Output only the lines from the line holding "The width and" through the close of the records, exactly as they appear, with all pictures omitted.
========================
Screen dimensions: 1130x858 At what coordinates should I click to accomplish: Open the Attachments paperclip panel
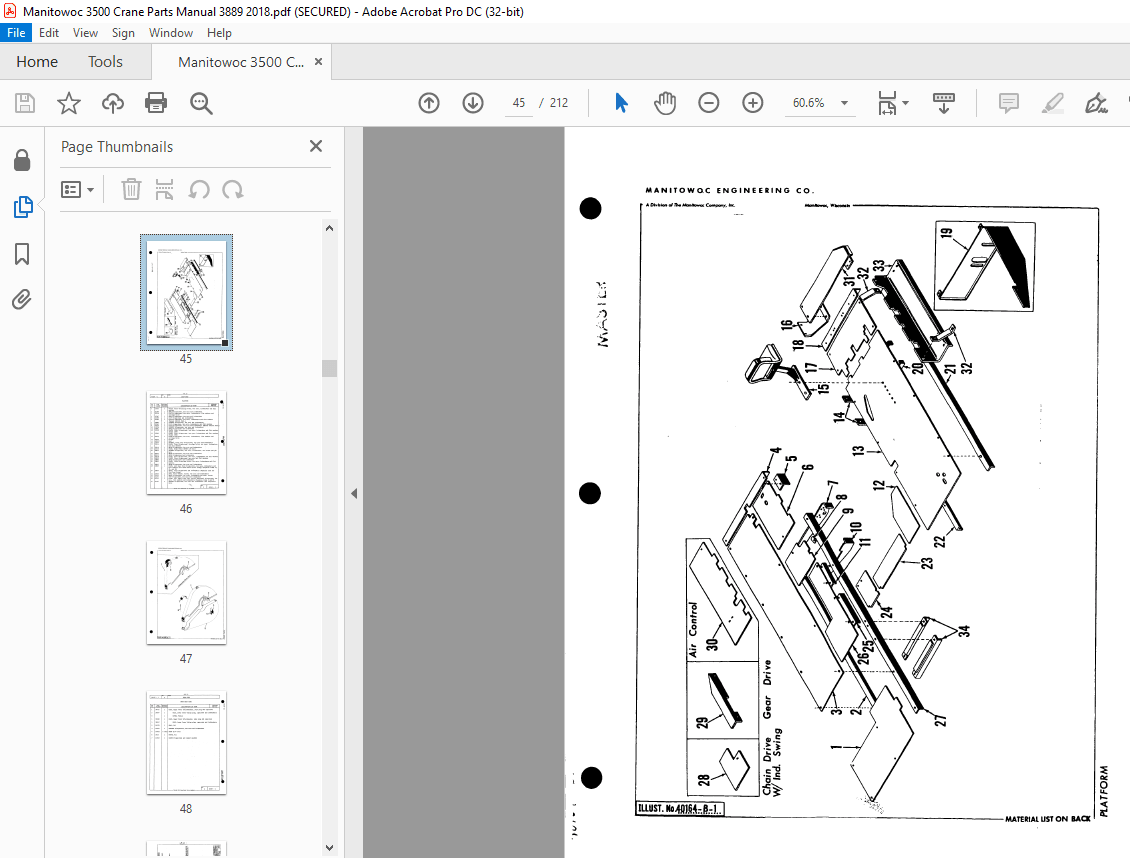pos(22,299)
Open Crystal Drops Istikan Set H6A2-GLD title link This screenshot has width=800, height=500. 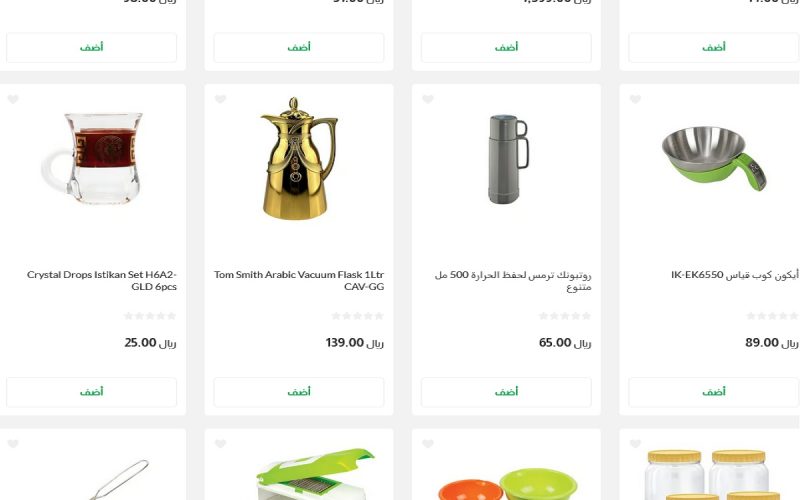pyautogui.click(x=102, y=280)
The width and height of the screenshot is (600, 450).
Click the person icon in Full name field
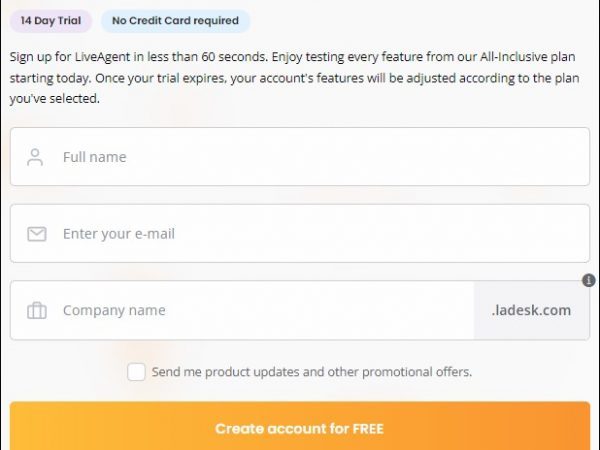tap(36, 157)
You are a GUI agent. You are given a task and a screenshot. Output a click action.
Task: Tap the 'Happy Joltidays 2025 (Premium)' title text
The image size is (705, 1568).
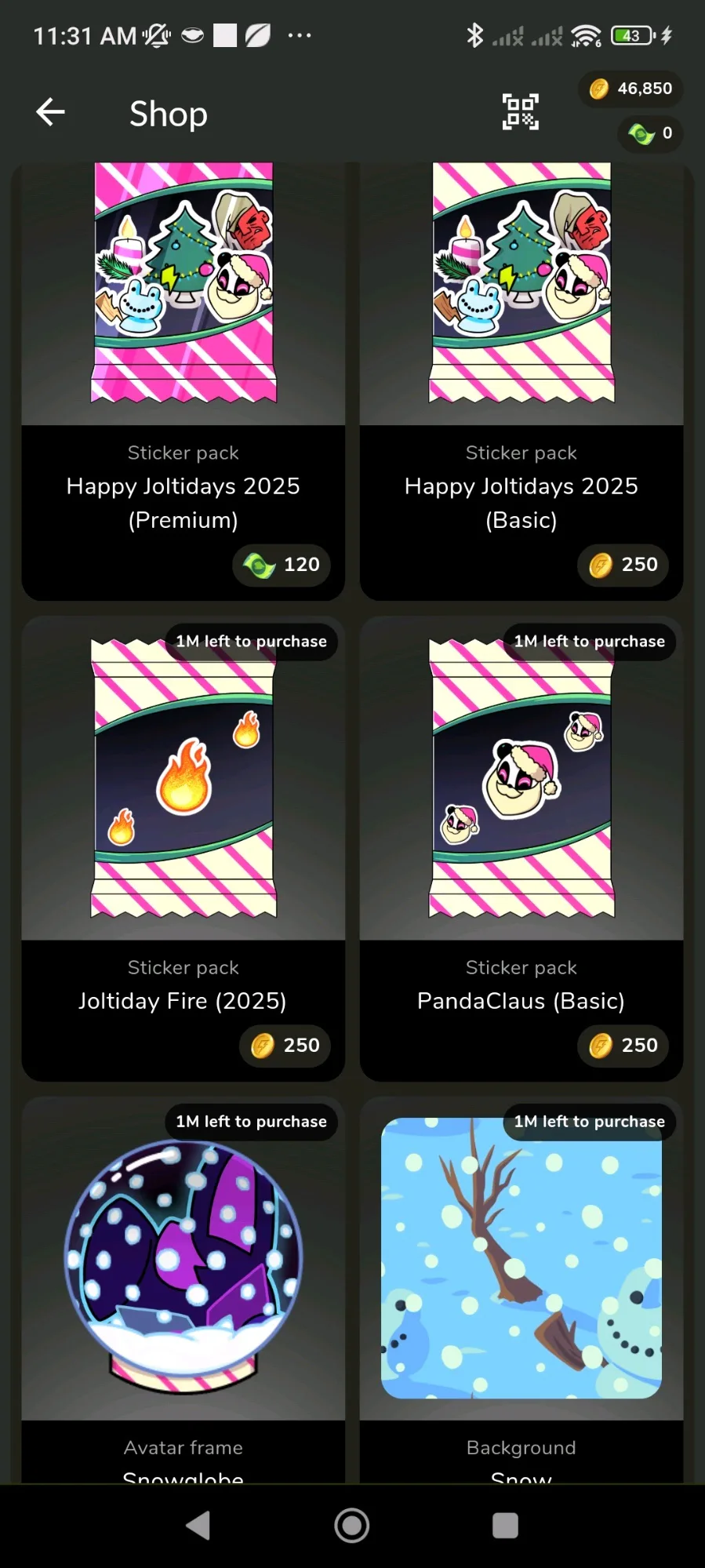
========================
Result for this task.
The width and height of the screenshot is (600, 450).
Click the person icon in Full name field
tap(36, 157)
You are a GUI agent. You are given a task and a screenshot. Output a click action.
Task: Tap the 'Happy Joltidays 2025 (Premium)' title text
The image size is (705, 1568).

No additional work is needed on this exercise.